请说出条目中含有字符串“table”的行数，区分大小写，只给出数字。

>>>

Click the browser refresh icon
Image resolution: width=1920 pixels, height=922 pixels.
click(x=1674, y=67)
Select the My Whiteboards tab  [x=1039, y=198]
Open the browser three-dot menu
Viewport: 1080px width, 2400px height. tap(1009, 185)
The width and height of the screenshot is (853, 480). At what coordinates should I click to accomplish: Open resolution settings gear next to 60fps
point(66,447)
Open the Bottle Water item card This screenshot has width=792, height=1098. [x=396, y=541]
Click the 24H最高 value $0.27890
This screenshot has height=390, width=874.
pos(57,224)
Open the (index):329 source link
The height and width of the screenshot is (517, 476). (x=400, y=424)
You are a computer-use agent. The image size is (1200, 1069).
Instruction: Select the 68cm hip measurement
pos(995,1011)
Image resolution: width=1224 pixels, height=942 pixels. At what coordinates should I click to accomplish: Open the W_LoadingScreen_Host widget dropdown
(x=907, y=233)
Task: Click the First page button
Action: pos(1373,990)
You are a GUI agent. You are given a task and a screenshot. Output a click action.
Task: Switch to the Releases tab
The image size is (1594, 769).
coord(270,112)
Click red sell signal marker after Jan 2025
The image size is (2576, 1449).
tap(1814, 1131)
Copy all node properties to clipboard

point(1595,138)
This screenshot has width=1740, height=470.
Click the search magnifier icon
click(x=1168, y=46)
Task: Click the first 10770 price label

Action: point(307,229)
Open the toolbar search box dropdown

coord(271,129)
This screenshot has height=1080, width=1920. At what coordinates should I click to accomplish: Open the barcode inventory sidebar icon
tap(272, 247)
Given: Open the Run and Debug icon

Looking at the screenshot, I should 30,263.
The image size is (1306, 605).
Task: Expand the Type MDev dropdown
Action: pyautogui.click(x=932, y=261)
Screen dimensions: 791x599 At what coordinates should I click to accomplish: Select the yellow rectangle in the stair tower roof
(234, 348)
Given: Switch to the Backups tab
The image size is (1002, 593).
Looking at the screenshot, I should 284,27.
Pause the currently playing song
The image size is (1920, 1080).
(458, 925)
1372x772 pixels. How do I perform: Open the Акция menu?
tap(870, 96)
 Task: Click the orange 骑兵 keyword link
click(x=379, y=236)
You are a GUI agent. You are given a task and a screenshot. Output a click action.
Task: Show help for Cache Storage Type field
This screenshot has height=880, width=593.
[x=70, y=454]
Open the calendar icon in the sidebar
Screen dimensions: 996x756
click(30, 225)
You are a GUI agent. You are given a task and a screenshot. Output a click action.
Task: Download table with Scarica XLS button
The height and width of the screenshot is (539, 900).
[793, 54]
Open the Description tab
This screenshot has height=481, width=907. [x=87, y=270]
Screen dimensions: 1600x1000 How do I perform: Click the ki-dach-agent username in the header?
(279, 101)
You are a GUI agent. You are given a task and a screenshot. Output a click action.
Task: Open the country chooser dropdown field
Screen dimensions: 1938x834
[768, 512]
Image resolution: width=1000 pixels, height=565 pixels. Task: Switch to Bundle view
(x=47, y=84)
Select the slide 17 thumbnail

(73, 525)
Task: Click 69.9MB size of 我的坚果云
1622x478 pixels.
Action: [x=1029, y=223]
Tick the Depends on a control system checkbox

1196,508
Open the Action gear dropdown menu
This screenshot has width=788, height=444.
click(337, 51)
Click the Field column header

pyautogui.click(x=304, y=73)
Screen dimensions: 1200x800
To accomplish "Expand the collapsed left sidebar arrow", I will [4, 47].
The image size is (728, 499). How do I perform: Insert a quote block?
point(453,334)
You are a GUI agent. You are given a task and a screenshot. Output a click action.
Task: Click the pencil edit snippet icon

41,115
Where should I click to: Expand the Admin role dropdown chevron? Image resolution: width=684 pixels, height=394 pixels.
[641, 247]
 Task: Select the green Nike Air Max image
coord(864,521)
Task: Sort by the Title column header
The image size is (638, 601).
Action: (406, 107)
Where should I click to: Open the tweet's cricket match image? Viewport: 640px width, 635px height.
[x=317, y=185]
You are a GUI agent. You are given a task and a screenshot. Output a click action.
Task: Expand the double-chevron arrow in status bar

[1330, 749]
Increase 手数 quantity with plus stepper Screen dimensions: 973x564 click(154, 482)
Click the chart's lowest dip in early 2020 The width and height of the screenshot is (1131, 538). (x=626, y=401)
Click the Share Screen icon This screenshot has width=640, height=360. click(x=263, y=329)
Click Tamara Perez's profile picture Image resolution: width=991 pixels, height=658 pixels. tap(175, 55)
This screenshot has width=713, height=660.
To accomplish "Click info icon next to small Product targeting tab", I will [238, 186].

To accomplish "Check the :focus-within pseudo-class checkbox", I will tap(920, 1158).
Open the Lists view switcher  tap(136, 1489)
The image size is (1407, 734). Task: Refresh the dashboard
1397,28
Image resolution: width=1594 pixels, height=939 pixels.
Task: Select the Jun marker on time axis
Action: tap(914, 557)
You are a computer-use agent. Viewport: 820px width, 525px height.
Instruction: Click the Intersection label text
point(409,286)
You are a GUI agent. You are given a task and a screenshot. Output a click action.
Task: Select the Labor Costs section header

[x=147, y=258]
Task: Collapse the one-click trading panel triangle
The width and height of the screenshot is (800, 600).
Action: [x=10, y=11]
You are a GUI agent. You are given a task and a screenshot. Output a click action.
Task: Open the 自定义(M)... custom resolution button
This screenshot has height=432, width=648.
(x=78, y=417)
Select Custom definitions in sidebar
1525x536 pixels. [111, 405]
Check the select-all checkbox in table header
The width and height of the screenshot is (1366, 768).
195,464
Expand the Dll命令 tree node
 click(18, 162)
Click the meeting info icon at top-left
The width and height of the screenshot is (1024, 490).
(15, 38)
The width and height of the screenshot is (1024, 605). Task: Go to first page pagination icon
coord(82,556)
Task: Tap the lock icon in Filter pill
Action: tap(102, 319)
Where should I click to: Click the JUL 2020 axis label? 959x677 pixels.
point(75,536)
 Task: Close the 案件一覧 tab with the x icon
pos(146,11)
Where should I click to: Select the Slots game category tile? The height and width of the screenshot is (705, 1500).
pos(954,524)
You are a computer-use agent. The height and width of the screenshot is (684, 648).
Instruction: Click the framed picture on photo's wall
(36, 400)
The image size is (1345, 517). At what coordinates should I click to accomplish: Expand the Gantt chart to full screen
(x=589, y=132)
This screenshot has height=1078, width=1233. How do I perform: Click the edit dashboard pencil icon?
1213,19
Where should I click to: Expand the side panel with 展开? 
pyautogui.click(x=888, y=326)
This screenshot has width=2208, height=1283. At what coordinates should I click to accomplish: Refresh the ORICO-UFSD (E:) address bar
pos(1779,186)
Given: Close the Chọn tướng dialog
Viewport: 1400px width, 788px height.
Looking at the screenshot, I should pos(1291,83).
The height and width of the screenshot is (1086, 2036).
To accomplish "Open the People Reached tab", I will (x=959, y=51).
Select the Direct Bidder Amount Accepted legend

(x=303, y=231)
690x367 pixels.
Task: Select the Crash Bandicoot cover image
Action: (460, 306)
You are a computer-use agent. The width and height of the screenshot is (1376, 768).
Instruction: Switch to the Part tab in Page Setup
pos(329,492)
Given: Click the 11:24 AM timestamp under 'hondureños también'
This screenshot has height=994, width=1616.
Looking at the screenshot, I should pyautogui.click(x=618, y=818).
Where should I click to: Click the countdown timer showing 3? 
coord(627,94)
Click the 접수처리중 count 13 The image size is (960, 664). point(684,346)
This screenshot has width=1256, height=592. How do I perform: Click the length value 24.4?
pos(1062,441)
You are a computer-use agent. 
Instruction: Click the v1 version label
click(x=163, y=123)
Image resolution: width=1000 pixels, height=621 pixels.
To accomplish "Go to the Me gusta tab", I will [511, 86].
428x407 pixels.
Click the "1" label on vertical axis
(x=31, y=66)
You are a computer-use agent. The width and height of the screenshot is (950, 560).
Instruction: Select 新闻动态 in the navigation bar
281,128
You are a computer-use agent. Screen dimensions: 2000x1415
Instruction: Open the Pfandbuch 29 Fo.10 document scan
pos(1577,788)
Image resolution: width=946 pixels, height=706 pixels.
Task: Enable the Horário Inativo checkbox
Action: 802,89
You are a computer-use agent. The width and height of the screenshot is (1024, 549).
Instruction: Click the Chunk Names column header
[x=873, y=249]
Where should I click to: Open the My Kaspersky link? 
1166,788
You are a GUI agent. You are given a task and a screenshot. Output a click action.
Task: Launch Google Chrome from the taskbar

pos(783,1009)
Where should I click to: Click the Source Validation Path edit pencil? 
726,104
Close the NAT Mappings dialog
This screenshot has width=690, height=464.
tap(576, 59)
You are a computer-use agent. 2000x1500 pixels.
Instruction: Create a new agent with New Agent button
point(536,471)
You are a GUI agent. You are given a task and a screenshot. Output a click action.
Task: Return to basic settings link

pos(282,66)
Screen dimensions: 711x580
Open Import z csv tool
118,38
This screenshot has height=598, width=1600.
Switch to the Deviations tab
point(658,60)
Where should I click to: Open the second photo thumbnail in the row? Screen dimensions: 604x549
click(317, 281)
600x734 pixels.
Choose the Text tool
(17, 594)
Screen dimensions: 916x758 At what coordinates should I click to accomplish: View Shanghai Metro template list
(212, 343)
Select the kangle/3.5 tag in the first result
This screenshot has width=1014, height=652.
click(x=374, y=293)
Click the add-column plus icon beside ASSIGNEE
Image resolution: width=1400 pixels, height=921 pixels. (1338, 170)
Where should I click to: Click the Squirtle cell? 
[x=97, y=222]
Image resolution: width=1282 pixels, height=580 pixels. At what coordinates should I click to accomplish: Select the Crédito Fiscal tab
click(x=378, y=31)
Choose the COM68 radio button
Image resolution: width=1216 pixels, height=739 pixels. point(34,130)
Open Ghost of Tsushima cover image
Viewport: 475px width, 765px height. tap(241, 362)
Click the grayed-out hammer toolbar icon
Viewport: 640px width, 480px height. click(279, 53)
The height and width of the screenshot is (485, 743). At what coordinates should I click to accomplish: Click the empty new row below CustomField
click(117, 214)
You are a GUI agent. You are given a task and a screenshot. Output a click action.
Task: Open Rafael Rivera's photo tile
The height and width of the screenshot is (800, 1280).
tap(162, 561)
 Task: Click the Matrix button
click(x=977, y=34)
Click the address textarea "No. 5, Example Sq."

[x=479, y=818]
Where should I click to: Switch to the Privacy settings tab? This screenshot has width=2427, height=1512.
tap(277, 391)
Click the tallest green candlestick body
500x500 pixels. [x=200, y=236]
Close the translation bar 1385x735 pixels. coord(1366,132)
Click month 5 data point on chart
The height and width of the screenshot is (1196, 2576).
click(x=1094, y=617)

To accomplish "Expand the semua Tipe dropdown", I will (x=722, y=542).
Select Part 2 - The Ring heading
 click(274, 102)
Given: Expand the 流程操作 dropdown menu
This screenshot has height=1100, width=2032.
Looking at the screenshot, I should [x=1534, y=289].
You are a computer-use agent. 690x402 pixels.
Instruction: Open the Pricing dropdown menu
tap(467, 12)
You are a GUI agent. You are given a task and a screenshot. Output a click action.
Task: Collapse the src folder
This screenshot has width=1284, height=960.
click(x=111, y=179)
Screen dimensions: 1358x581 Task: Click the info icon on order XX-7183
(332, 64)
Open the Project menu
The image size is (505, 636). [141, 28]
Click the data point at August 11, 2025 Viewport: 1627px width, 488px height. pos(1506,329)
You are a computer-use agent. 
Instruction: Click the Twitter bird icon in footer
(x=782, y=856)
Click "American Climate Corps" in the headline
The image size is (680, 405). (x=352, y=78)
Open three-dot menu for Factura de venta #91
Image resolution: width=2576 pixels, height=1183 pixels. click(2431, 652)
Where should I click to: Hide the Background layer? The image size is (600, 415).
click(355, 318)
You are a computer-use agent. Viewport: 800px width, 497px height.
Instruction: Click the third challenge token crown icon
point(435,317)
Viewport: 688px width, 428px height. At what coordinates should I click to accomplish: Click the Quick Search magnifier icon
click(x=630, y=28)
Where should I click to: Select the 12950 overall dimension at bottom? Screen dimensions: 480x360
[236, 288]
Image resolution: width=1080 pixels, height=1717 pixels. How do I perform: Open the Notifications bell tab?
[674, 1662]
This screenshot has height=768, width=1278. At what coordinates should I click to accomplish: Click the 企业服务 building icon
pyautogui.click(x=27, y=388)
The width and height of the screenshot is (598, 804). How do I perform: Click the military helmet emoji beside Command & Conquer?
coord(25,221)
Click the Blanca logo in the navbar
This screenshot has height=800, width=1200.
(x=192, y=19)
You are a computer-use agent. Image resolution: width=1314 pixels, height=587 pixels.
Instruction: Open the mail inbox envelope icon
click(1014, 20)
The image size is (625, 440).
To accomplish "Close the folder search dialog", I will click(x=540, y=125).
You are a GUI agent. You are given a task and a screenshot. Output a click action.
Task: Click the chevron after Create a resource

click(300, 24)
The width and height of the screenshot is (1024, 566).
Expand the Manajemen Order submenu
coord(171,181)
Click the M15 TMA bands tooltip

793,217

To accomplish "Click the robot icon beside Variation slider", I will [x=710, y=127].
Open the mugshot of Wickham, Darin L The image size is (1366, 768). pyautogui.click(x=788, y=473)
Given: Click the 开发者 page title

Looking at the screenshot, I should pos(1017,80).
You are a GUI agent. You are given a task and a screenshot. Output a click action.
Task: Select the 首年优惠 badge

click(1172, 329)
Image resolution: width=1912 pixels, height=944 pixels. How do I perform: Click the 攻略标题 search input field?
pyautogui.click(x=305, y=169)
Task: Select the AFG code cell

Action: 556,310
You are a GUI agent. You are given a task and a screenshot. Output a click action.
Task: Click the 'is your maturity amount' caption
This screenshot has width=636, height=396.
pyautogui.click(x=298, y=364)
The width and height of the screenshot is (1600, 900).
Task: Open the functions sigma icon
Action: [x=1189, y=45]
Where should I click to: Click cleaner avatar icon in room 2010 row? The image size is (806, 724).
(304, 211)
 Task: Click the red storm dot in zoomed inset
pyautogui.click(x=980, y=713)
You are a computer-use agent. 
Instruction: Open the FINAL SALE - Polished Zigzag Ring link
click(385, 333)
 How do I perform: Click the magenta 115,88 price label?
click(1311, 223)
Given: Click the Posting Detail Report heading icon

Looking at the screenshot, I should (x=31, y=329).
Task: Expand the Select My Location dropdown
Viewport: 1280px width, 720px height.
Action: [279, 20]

<<<

本题答案
2